(6cw) Computational Modeling of Chemical Interactions at Interfaces for Environmental Applications | AIChE

(6cw) Computational Modeling of Chemical Interactions at Interfaces for Environmental Applications

Authors 

Shen, Z. - Presenter, University of Wisconsin-Madison
Research Interests:

Chemical reactions at interfaces are important in both natural environments and environmental applications. For example, crystal growth and dissolution reactions at mineral/water interfaces have been applied in environmental remediation, material synthesis, and carbon sequestration. Another good example is use of nanoparticles to remove contaminants, where nanoparticle surface chemistry can be modified to target chemicals. Experimental methods are limited by temporal and spatial resolution, resulting in ambiguous data interpretation and a lack of fundamental understanding of mechanisms underlying these reactions. These knowledge gaps can be addressed with computational chemistry tools. Atomistic simulations can provide molecular scale insights into the reactions at interfaces and guide theoretical models for predicting reaction thermodynamics and kinetics. In my research, I propose to use state-of-the-art simulations to gain molecular insights into chemical interactions at solid-liquid interfaces. Building on my previous experience, I intend to pursue three research thrusts that investigate crystal growth via different pathways at the mineral-water interface and the computational design of micellar-enhanced ultrafiltration (MEUF) techniques.

The topic of thrust 1 is atomistic understanding of the growth mechanism of metal oxides.

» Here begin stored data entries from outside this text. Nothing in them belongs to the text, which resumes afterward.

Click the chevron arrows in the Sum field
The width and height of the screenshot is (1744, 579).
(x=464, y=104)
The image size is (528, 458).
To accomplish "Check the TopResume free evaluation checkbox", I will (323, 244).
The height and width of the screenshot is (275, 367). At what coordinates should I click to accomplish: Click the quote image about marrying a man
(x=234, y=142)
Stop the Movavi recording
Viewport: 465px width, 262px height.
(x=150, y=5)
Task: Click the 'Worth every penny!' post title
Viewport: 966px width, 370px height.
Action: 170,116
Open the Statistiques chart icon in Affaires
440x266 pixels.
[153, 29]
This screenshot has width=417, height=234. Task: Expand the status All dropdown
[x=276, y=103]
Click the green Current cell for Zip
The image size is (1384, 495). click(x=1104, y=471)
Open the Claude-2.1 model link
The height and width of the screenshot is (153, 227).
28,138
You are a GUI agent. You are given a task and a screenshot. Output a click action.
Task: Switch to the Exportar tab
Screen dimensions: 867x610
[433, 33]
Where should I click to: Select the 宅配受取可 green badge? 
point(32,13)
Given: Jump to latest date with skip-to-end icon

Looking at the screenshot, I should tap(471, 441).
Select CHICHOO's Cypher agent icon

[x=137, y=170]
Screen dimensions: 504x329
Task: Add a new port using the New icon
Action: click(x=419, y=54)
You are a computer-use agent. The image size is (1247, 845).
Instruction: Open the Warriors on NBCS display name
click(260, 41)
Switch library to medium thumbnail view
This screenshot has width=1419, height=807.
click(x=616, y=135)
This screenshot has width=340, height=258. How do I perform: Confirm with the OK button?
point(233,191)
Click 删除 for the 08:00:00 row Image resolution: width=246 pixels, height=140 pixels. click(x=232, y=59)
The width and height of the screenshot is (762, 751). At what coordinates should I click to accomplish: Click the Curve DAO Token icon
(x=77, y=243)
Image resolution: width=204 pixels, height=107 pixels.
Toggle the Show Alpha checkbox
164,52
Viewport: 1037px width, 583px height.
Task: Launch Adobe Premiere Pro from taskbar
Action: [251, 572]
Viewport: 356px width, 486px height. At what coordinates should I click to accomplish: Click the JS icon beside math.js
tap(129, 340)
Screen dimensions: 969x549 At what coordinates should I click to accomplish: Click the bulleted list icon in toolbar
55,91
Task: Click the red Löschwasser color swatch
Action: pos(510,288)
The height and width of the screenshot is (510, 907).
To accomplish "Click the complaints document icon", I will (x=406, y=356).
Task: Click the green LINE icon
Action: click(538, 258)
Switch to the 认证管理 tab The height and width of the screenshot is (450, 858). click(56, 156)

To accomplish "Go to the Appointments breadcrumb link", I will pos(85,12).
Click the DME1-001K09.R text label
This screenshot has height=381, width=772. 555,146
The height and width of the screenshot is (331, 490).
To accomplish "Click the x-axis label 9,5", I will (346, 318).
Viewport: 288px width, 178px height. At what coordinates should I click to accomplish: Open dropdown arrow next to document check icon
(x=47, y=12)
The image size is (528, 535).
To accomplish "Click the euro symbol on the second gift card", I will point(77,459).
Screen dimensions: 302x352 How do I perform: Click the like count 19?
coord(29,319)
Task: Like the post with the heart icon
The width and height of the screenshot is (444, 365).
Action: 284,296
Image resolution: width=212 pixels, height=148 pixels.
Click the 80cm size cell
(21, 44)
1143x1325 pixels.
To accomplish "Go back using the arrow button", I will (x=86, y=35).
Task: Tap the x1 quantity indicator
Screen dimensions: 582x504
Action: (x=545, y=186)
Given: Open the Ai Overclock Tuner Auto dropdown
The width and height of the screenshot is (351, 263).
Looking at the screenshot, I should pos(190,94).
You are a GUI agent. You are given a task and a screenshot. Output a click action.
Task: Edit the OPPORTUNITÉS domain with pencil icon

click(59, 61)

A molecular-level understanding of metal oxide growth mechanisms can help solve diverse environmental problems including aquifer chemistry, removal of heavy metals, treatment of acid mine drainage, and treatment of nuclear waste. Aluminum hydroxides, the major components of the aluminum ore bauxite, will be chosen as a model system for this study. By using rare-event sampling techniques and reactive force fields, I will map the free energy landscapes for monomer and oligomer attachment and predict rates for aluminum hydroxides growth. For validation of our theoretical predictions, I will seek opportunities for collaborations with experimentalists in atomic force microscopy (AFM) measurements of growth velocities and transmission electron microscopy (TEM) observations. The mechanistic insights gained in this study will also shed light on the growth mechanism for layer-structured silicates.

The topic of thrust 2 isquantification and control of solvent effects in oriented attachment. Nanoparticle-nanoparticle aggregation, or oriented attachment (OA), has been shown to occur during the growth of multiple natural materials. Recent work revealed the critical role of solvent in the form of a hydration force that prevents particle coalescence at close separations while enabling the co-alignment of particles. A comprehensive knowledge of the underlying mechanisms behind the hydration force is fundamental to understanding nanoparticle-based aggregation. I will utilize multi-scale computational efforts (MD, QM, and MC methods) to reveal the effects of surface and solution chemistry on the magnitude and sign of hydration force. I also plan to seek collaborations with experimentalists who can perform force measurement using AFM. This thrust has a potential transformative impact by tweaking the identified factors to accurately control the inter-particle forces and thus optimizing the conditions for particle-particle aggregation.

The topic of thrust 3 is computational design of micellar-enhanced ultrafiltration (MEUF) techniques. MEUF is a versatile wastewater treatment technique that removes dissolved ions and molecules by ultrafiltration membranes using surfactants. Although a large number of surfactants are available in the design space, only a limited number of them have been adopted in MEUF. Therefore, it is helpful to develop an efficient computational method for predicting optimal surfactant types to avoid extensive and cost-prohibitive experimental efforts. I will use a combined method of a continuum model (COSMO-RS) and MD simulations to select optimal surfactants for removing organic contaminants from wastewater. This work will provide potential surfactants and experimental variables that can be tested and verified in the experiments. Therefore, I seek to collaborate with experimentalists in measuring partition coefficients of contaminants between micelles and water and adsorption isotherms. Given the extensive amount of data produced from simulations, I also seek to collaborate with machine learning experts to facilitate faster predictions.

Teaching Interests:

I am interested in teaching a graduate-level course on atomistic simulations as well as an undergraduate-level course on interfacial chemistry and am able to more broadly teach subjects related to environmental chemistry and thermodynamics.